### What to produce
Set down, exactly as written, the line containing "Where should I" and all the lines that follow it to the end of the entries below, omitting every picture.

┌─ Extracted information

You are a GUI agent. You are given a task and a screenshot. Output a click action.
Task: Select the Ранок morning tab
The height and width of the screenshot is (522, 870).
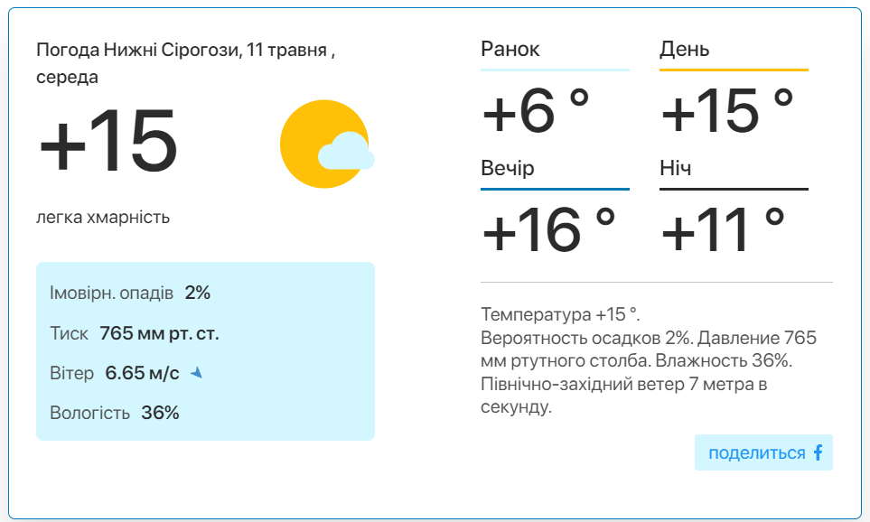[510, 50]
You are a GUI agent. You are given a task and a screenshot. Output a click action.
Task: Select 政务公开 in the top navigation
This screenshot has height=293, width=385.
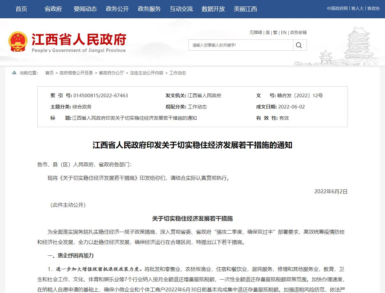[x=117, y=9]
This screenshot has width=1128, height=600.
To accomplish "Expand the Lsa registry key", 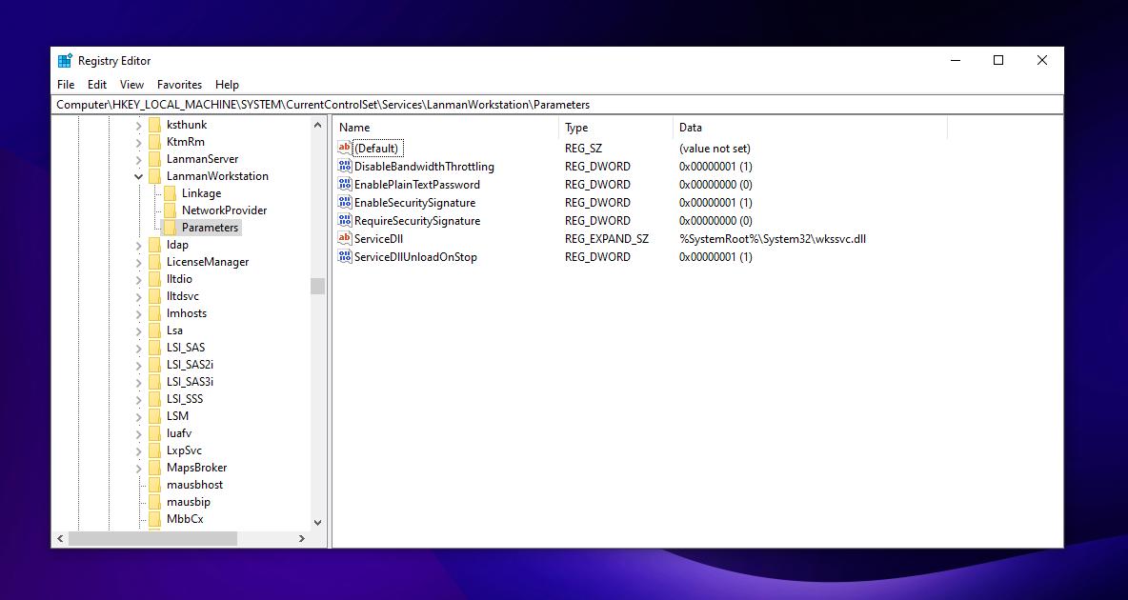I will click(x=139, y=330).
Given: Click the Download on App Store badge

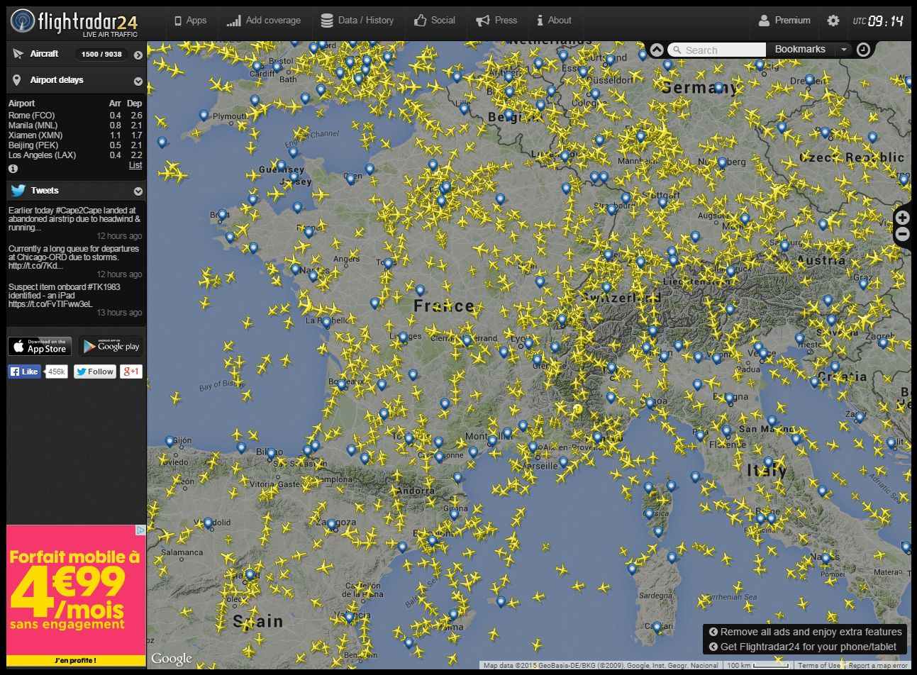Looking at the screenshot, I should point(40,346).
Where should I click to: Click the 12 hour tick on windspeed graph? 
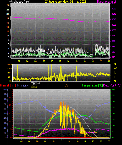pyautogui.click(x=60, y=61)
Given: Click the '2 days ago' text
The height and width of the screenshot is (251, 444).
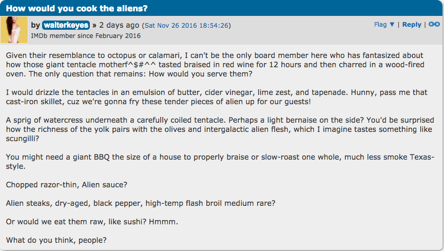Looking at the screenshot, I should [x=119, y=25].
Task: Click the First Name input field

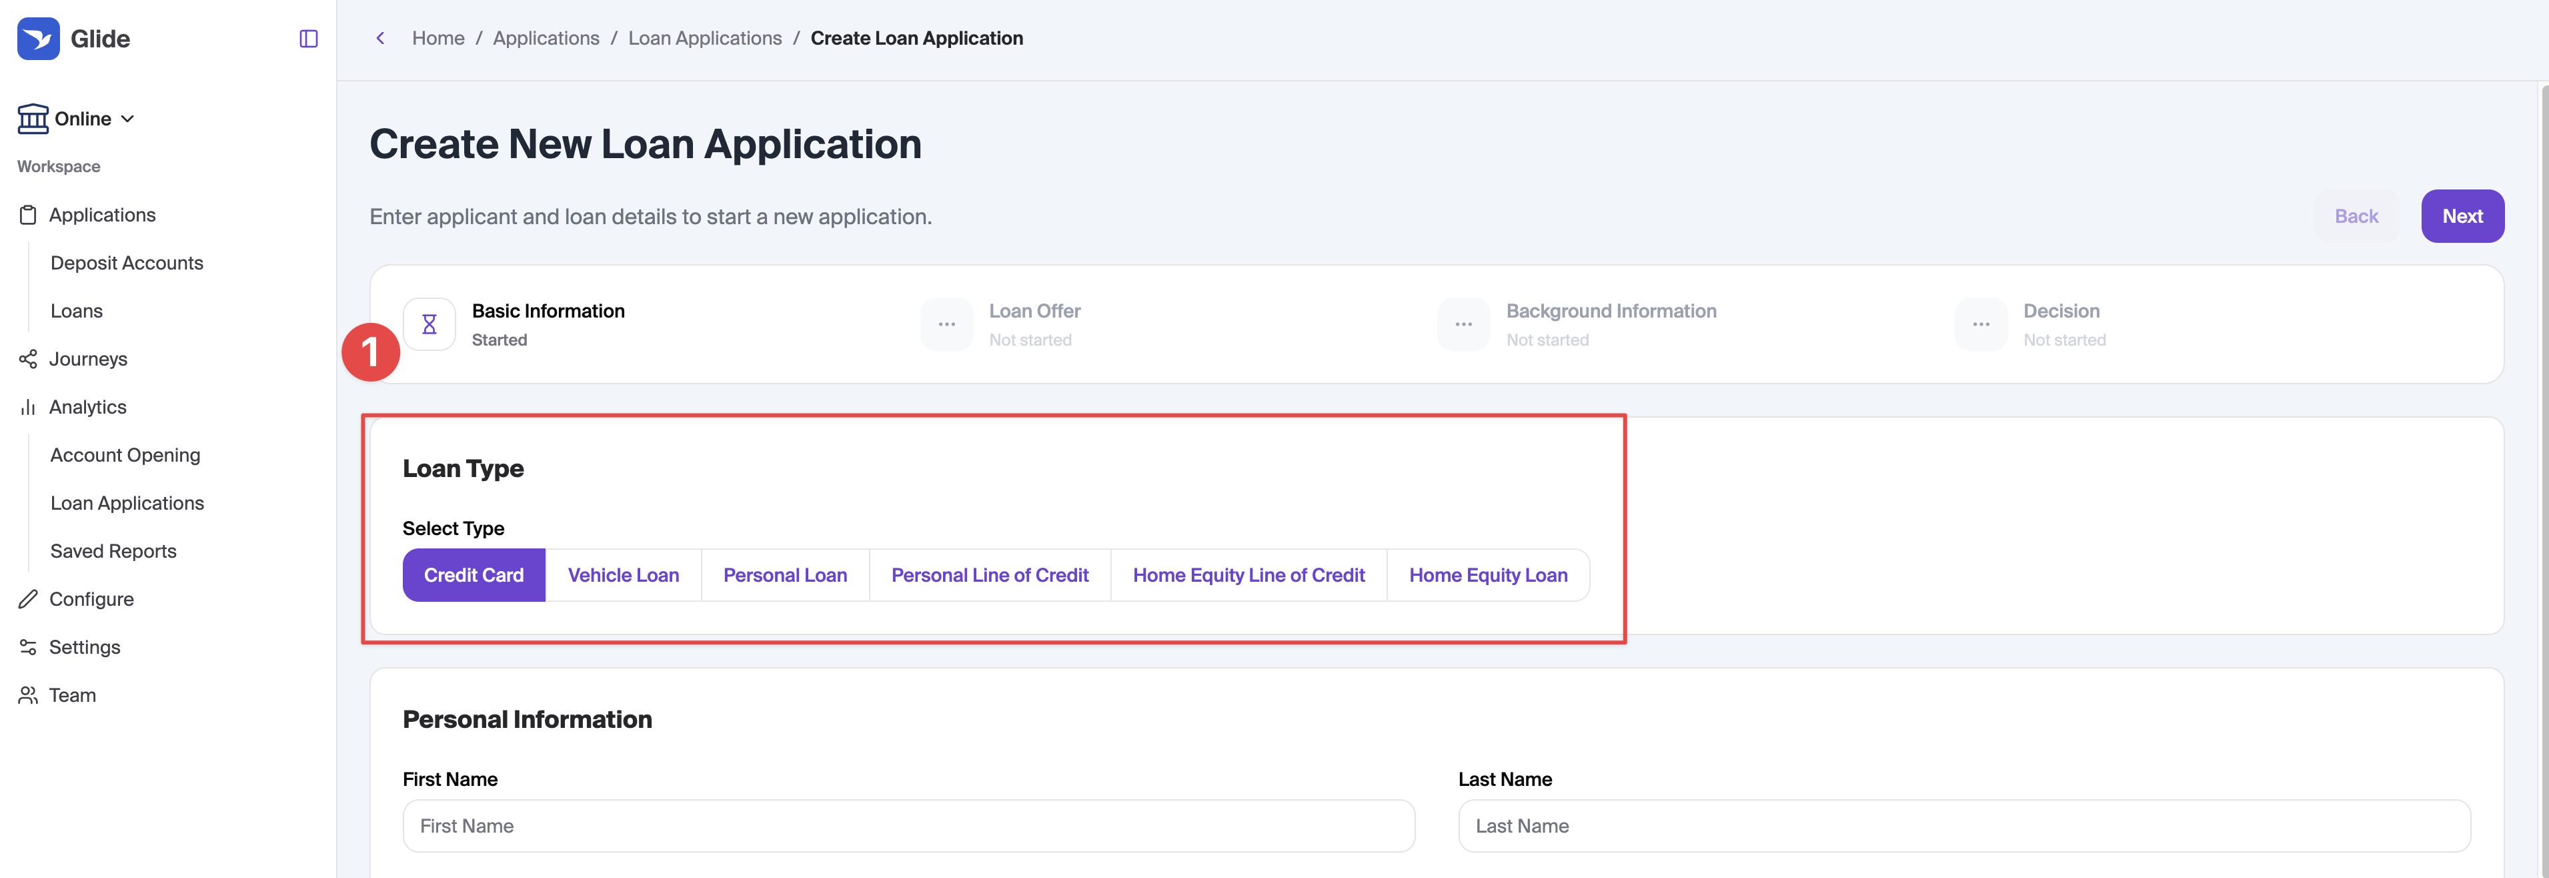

└─

### Response area
Where should I click to: Click the 12 hour tick on windspeed graph? 
pyautogui.click(x=60, y=61)
Given: Click the '2 days ago' text
The height and width of the screenshot is (251, 444).
Looking at the screenshot, I should [x=119, y=25].
Task: Click the First Name input field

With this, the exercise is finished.